──────── 本文抜粋 ────────
令和6年5月17日、八幡和郎氏による夕刊フジの「安定的な皇位継承めぐる議論を「旧宮家養子案」の重要性 女系派の悪質さ 一度皇族でなくなった人の子孫復帰を「憲法違反」と主張」と題する記事が配信されている。
「女系派の悪質さ」といった表現を用いているので、自身は男系派なのだろう。
ただ、男系派の論客として、八木秀次氏、新田均氏、百地章氏といった方々がおり、筆者とは考え方も違うのだが、それぞれ思想をお持ちの方々だということは良くわかる。
ただ、八幡氏の記事は、これまでにも見たことはあるものの、あまり思想のようなものが感じられない。
安倍系保守を応援したいようだということは何となく感じられるが、論じている内容は屁理屈のレベルにもなっていないような気がする。
----引用開始----
誤解があるが、いま議論されているのは、「愛子天皇」の是非ではない。すでに法律で、秋篠宮殿下を皇太子とまったく同格の皇嗣殿下とすると定め、立皇嗣礼まで行われている。皇太子が空席というのは不適切だ。議論は悠仁さまに男子がいないときのためのものだ。
----引用終了----
これはすごく変な文章だ。
「誤解があるが、いま議論されているのは、「愛子天皇」の是非ではない。」というのは、「皇位継承の問題と切り離して、皇族数の確保を図ること」というのが有識者会議の報告などの建前であるから、そこまでは分かる。
しかしながら、それに続く内容は、皇位継承のことばかりである。
そして、最後に「議論は悠仁さまに男子がいないときのためのものだ。」とあるのだが、ここでいう「議論」とは何の議論なのか。
「皇位継承の問題と切り離して、皇族数の確保を図ること」という建前の下、「内親王・女王が婚姻後も皇族の身分を保持することとすること」も方策として議論することになっているはずであり、それは、女性皇族が結婚して次々と皇籍を離脱しているという現状を踏まえた問題意識のはずであり、「悠仁さまに男子がいないときのため」といった将来の話ではないはずである。
したがって、「議論は悠仁さまに男子がいないときのためのものだ。」でいうところの「議論」とは皇位継承の問題以外ではあり得ない。
「誤解があるが、いま議論されているのは、「愛子天皇」の是非ではない。」と述べて、皇位継承の問題と切り離したものであると主張しつつ、結局、本音は皇位継承の問題で男系継承を確保したいということなのである。
こういうのは、文章で確認すれば、このようにおかしいということは分かるのだが、耳で聞いているだけだと、気がつかずに流されてしまうかもしれない。
まるで詐欺師の口上のようだ、というのは言い過ぎであろうか。
また、以下の箇所がある。
----引用開始----
女系派の主張で一番悪質なのは、一度皇族でなくなった人の子孫の皇族復帰を憲法違反として根絶したがっていることだ。
女系派は「悠仁さま、佳子さま、愛子さまの女系子孫にも皇位継承権を認めたら皇統は維持できる」と言うが、何世代か後には断絶している可能性が何割かある。それでは、天皇制廃絶となってしまう。女系を認める場合でも、旧宮家の復帰も必要なのだ。
────────
依頼内容: 本文のうち「安倍系保守を応援したいようだ」で始まり「将来の話ではないはずである。」まで続く部分を、「建前」を「名目」に置き換えて書き出してください。
──────── 収集データ ────────
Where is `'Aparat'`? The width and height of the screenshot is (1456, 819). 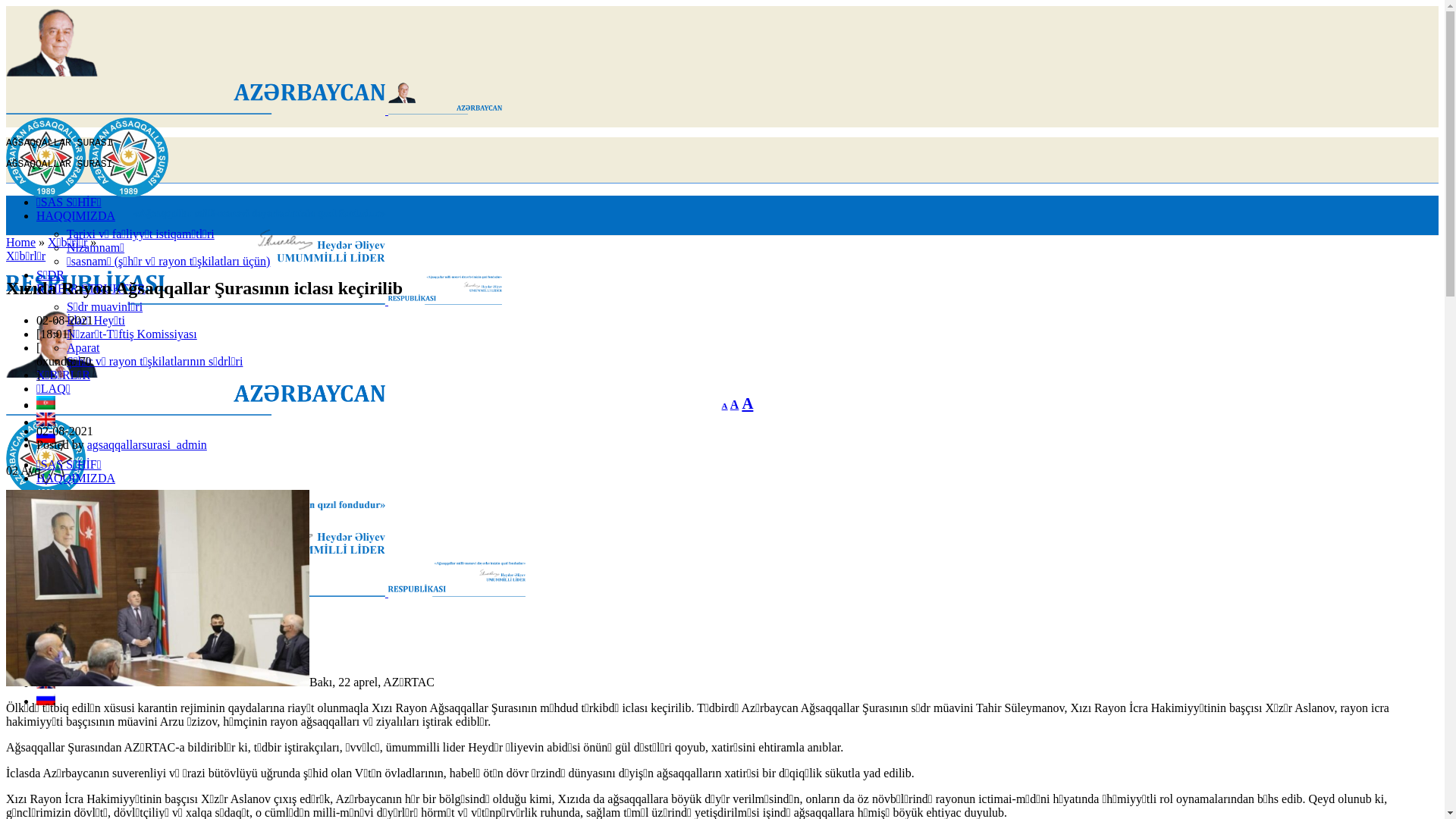
'Aparat' is located at coordinates (65, 347).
────────
回答全文:
安倍系保守を応援したいようだということは何となく感じられるが、論じている内容は屁理屈のレベルにもなっていないような気がする。
----引用開始----
誤解があるが、いま議論されているのは、「愛子天皇」の是非ではない。すでに法律で、秋篠宮殿下を皇太子とまったく同格の皇嗣殿下とすると定め、立皇嗣礼まで行われている。皇太子が空席というのは不適切だ。議論は悠仁さまに男子がいないときのためのものだ。
----引用終了----
これはすごく変な文章だ。
「誤解があるが、いま議論されているのは、「愛子天皇」の是非ではない。」というのは、「皇位継承の問題と切り離して、皇族数の確保を図ること」というのが有識者会議の報告などの名目であるから、そこまでは分かる。
しかしながら、それに続く内容は、皇位継承のことばかりである。
そして、最後に「議論は悠仁さまに男子がいないときのためのものだ。」とあるのだが、ここでいう「議論」とは何の議論なのか。
「皇位継承の問題と切り離して、皇族数の確保を図ること」という名目の下、「内親王・女王が婚姻後も皇族の身分を保持することとすること」も方策として議論することになっているはずであり、それは、女性皇族が結婚して次々と皇籍を離脱しているという現状を踏まえた問題意識のはずであり、「悠仁さまに男子がいないときのため」といった将来の話ではないはずである。